Le 9 juillet, alors que les frappes israéliennes sur la bande de Gaza avaient déjà causé la mort de 62 Palestiniens, principalement des civils, François Hollande publiait un communiqué affirmant qu’il appartenait «au gouvernement israélien de prendre toutes les mesures pour protéger sa population». Chacun savait, depuis les effusions de ce qu’il avait lui-même appelé son «chant d’amour pour Israël et ses dirigeants», lors de son dîner avec Benyamin Nétan-yahou en novembre, de quel côté le président de la République penchait dans le conflit israélo-palestinien : non seulement il avait choisi son camp, mais il l’avait fait en prenant parti pour les éléments les plus intransigeants et les plus belliqueux au sein de la classe politique israélienne. Pourtant, beaucoup furent surpris en voyant le chef de l’Etat français délivrer un chèque en blanc au Premier ministre israélien au moment même où ce dernier annonçait une opération militaire d’envergure pour «éradiquer le Hamas», ce qui laissait peu de doute sur ses intentions et les moyens déployés pour y parvenir. C’était là, assurément, une profonde rupture, engagée sous Nicolas Sarkozy, par rapport à ce qu’avait été, au moins depuis le début de la Ve République, la position traditionnellement équilibrée de la France.

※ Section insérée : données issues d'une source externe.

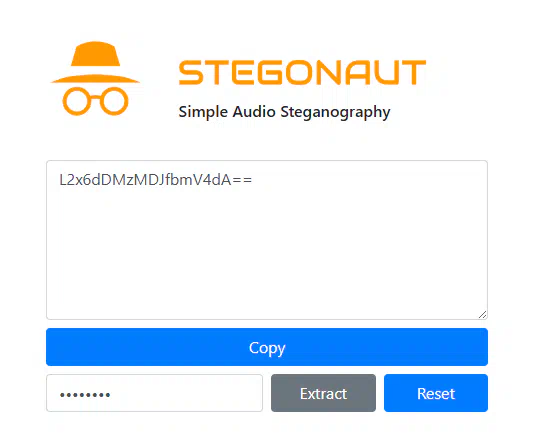Click the password dots in the field

click(85, 395)
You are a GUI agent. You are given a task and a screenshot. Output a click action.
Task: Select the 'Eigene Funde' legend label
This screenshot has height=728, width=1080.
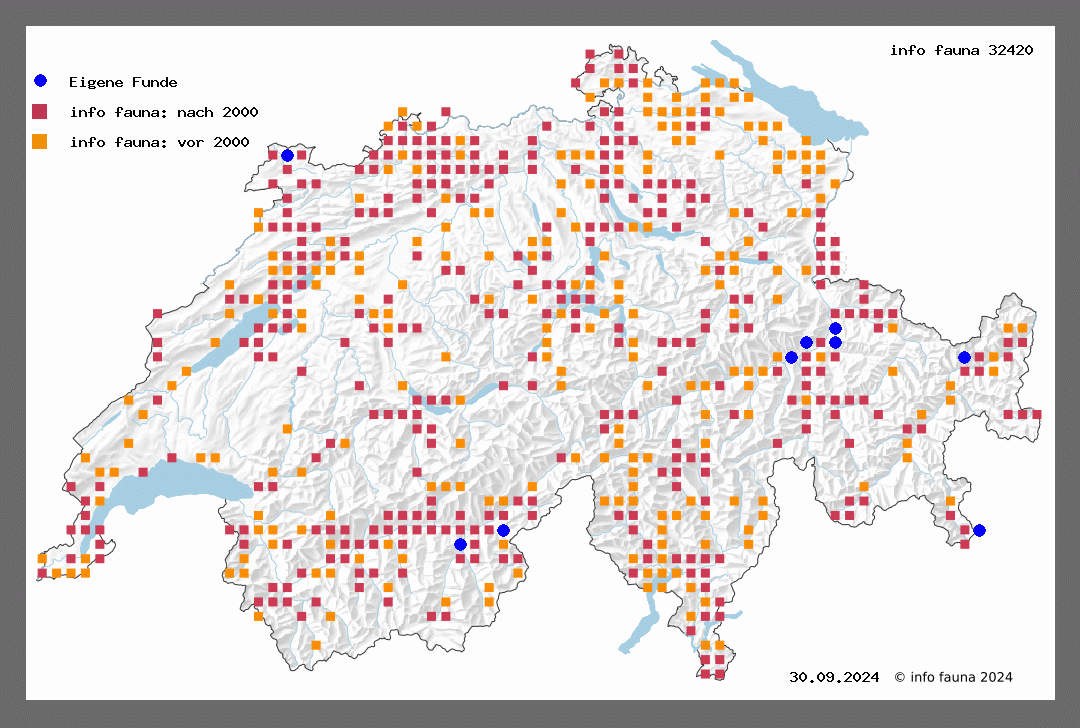click(123, 82)
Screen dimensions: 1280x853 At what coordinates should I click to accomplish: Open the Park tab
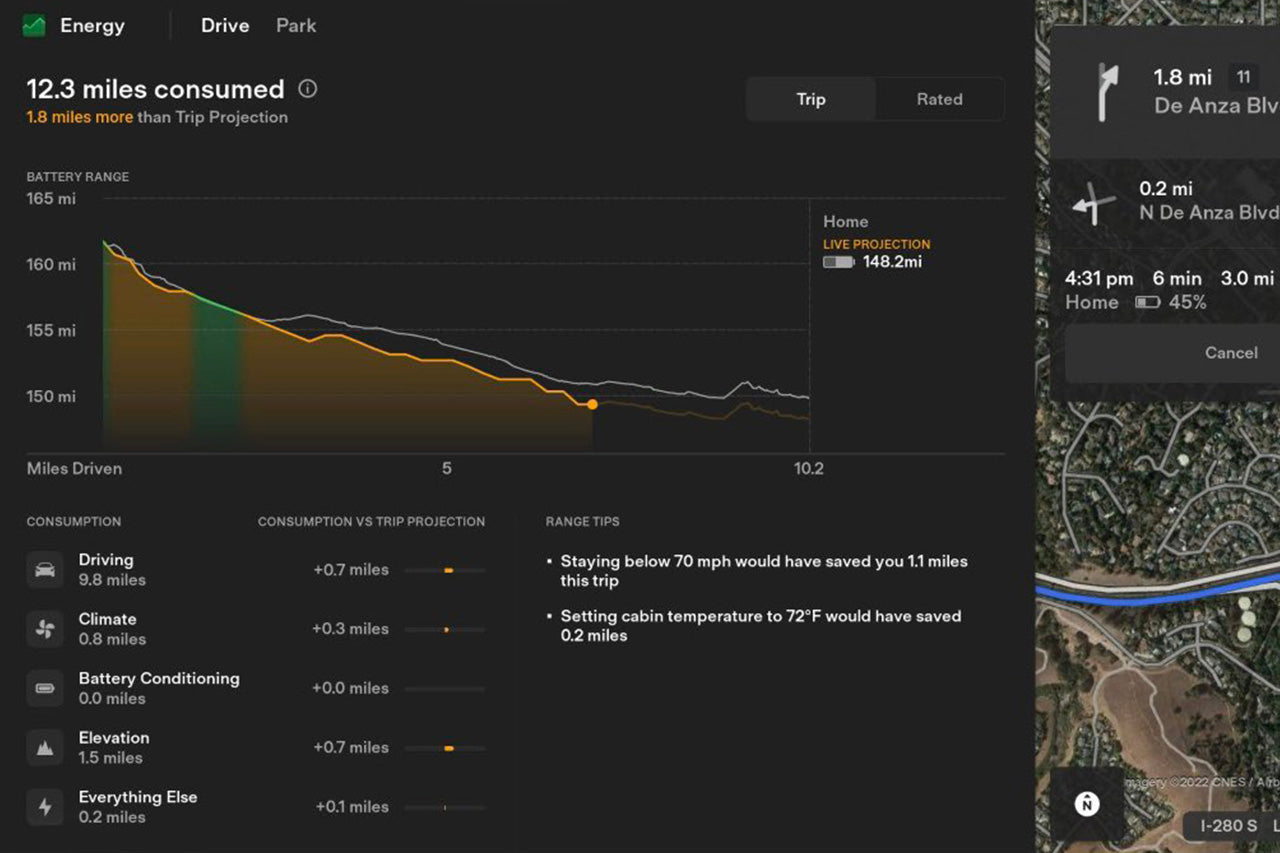pyautogui.click(x=296, y=25)
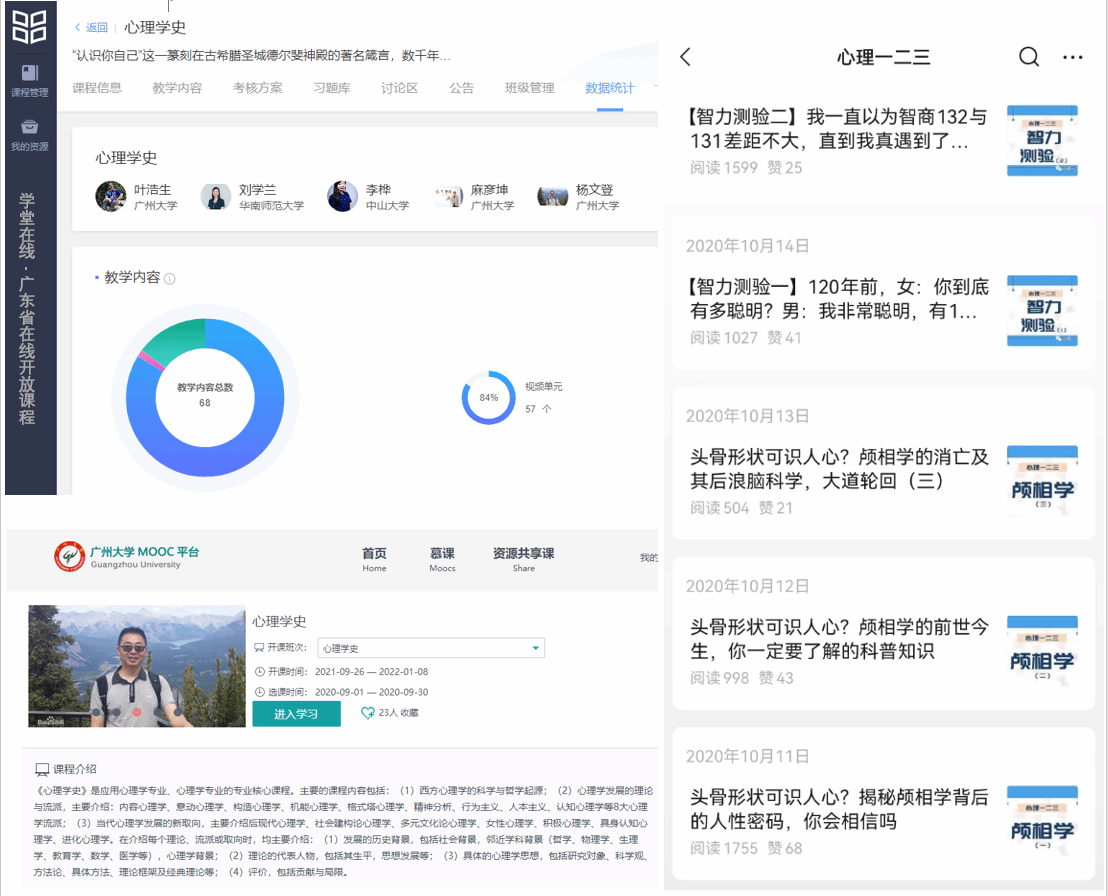Click the search magnifier icon
The height and width of the screenshot is (896, 1108).
pyautogui.click(x=1029, y=57)
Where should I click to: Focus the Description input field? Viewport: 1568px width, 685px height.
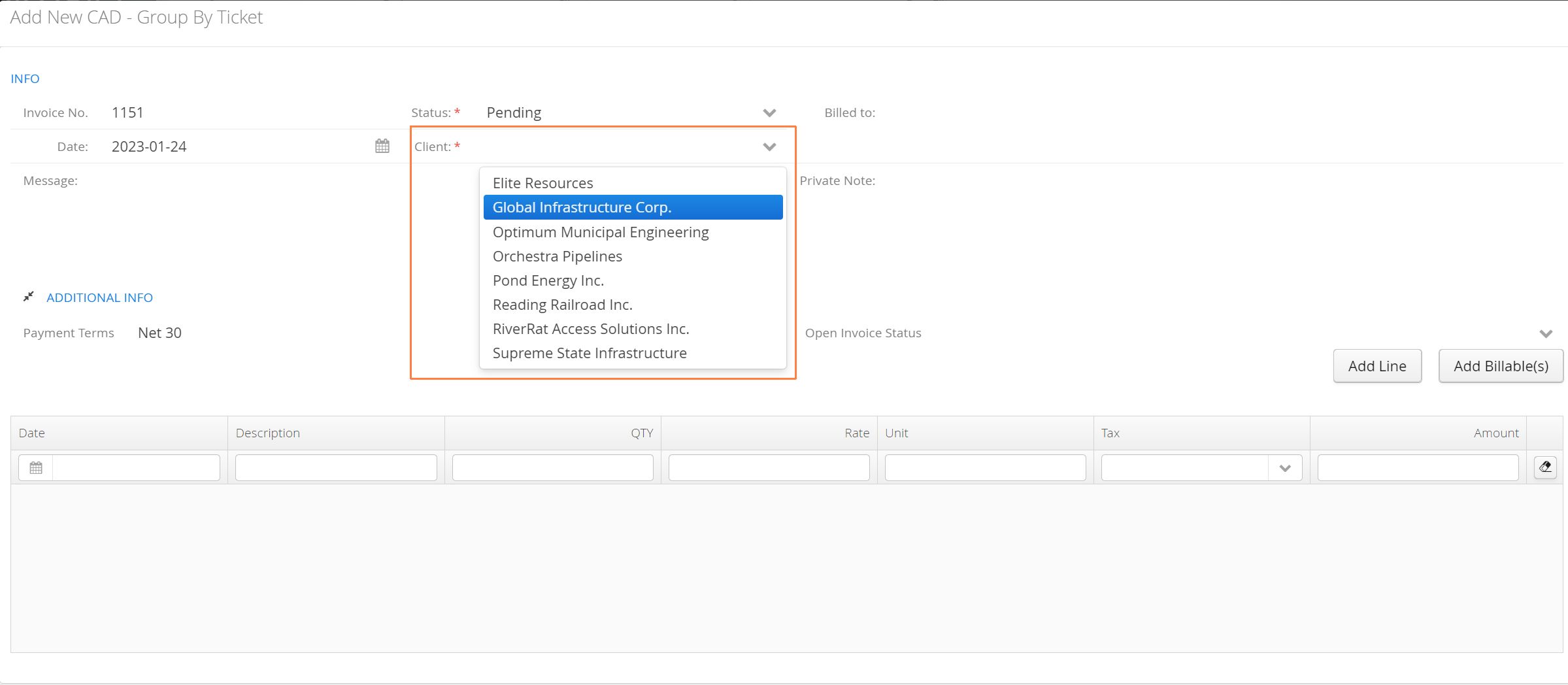[336, 467]
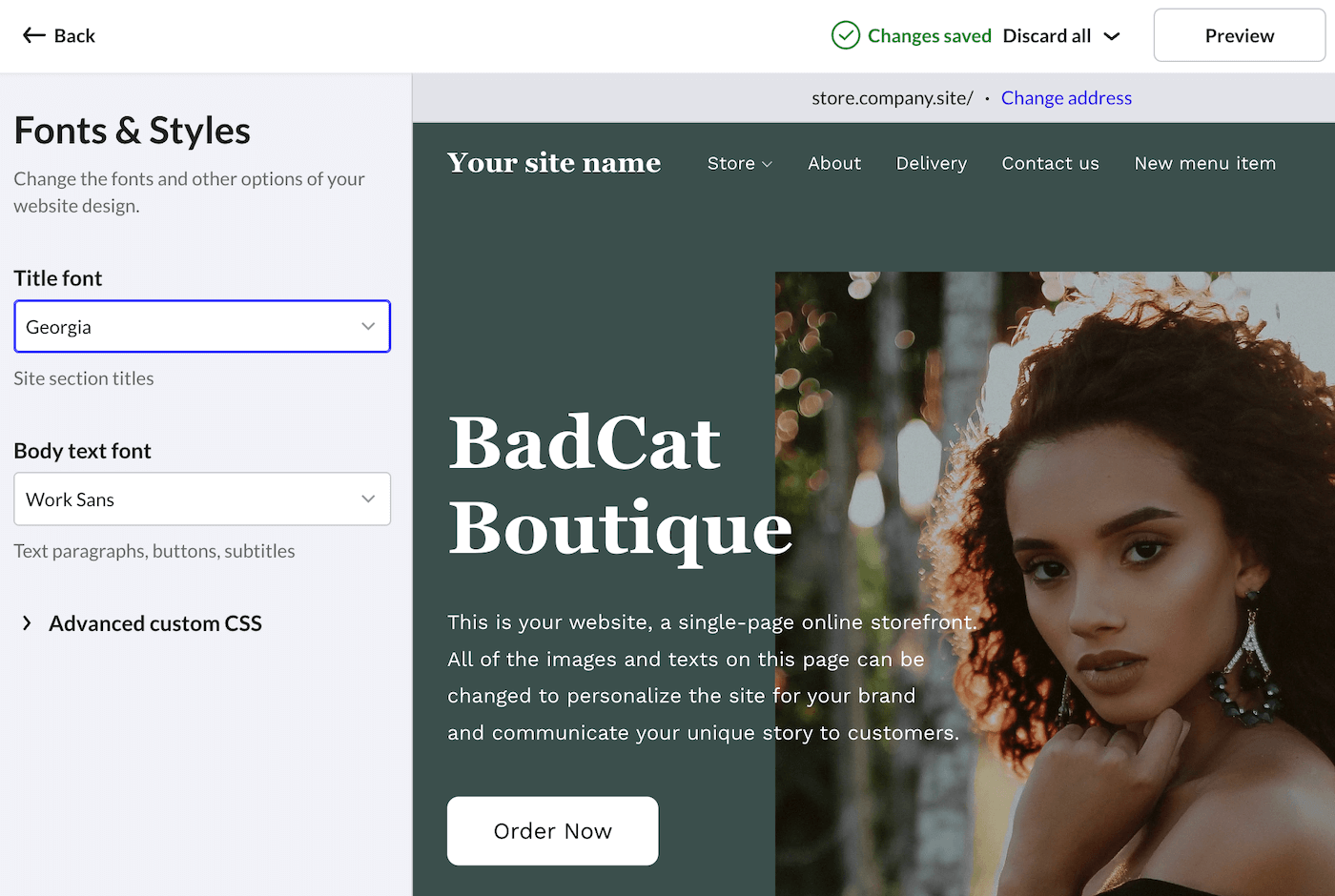Select New menu item in navigation
The height and width of the screenshot is (896, 1335).
1205,163
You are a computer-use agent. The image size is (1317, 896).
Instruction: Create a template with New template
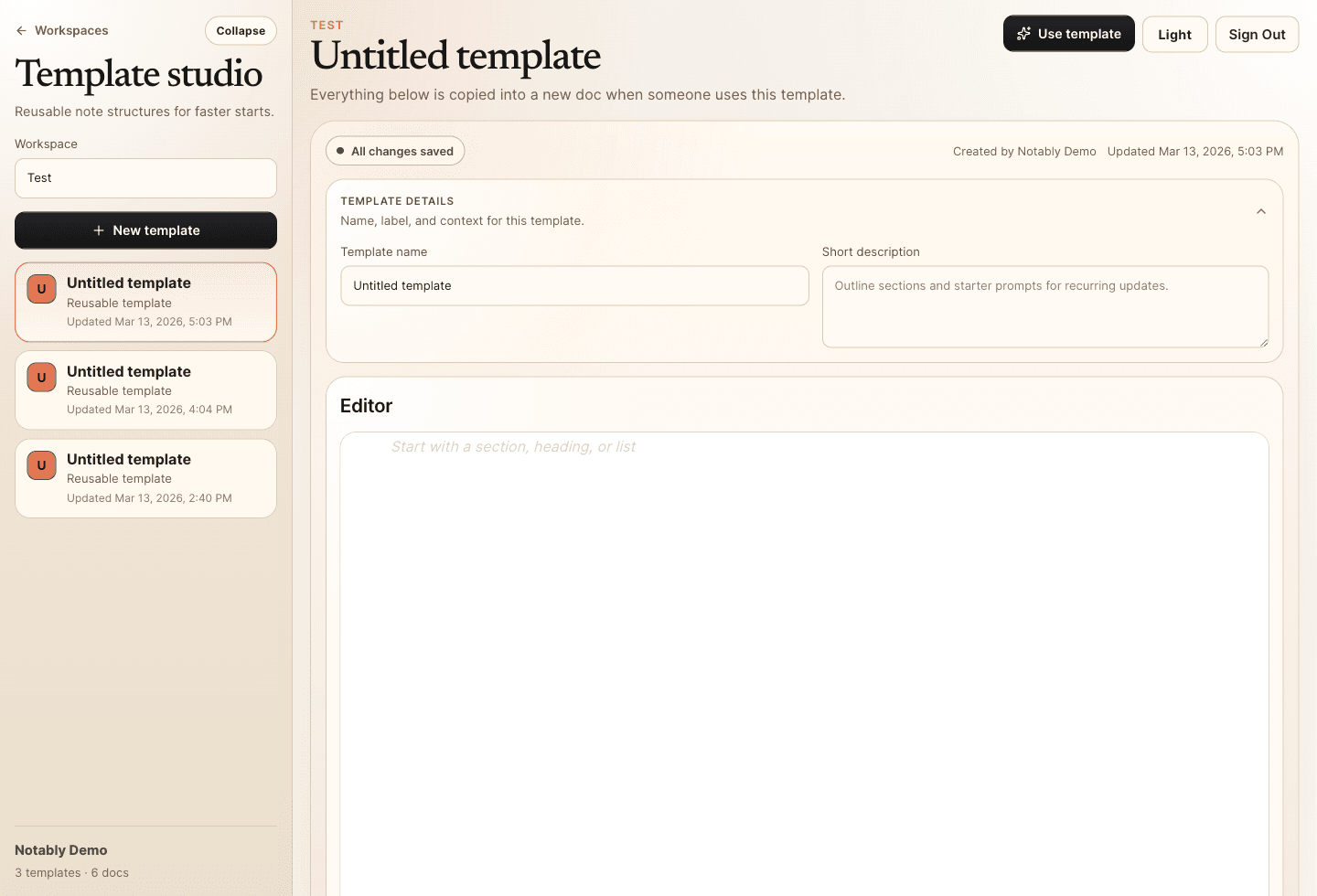click(145, 230)
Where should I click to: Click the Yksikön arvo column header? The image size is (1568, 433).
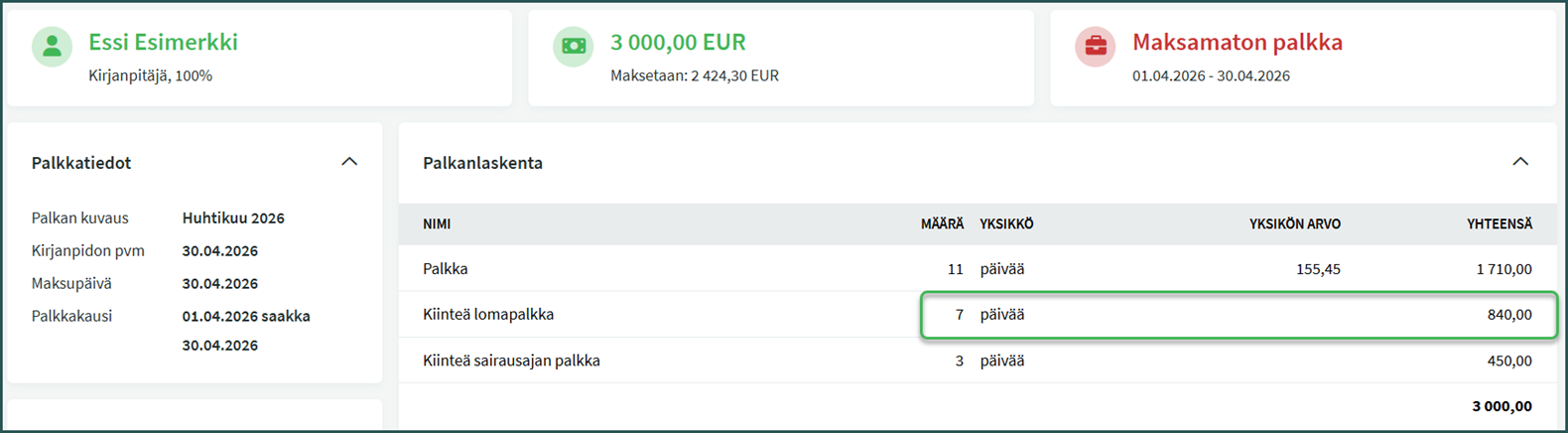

Le 10 juillet, tandis que 23 nouvelles victimes palestiniennes étaient venues s’ajouter au décompte macabre, Laurent Fabius et Bernard Cazeneuve publiaient une tribune dans le New York Times intitulée «La France n’est pas une nation antisémite» dans laquelle ils affirmaient que «le gouvernement français se tient fermement aux côtés des juifs de son pays». Cette déclaration insolite, des ministres des Affaires étrangères et de l’Intérieur, faite dans un quotidien étranger alors que les frappes israéliennes redoublaient sur les populations civiles de Gaza et bien qu’aucun acte antisémite n’ait été perpétré sur le territoire français, signifiait une communautarisation de la position officielle du gouvernement, puisqu’il s’agissait d’apporter un soutien non plus seulement à l’Etat hébreu mais à la communauté juive de France, comme si cette dernière avait vocation à se regrouper tout entière derrière la politique israélienne et comme si toute mobilisation contre la campagne militaire dans les Territoires palestiniens ne pouvait procéder que de l’antisémitisme. Certes, cette communautarisation politique n’est pas nouvelle, mais elle avait pris, au cours des années récentes, une forme négative, s’exprimant de manière obsessionnelle à l’encontre des populations musulmanes et plus récemment roms. C’était, désormais, de façon ouvertement positive que le communautarisme du gouvernement se manifestait.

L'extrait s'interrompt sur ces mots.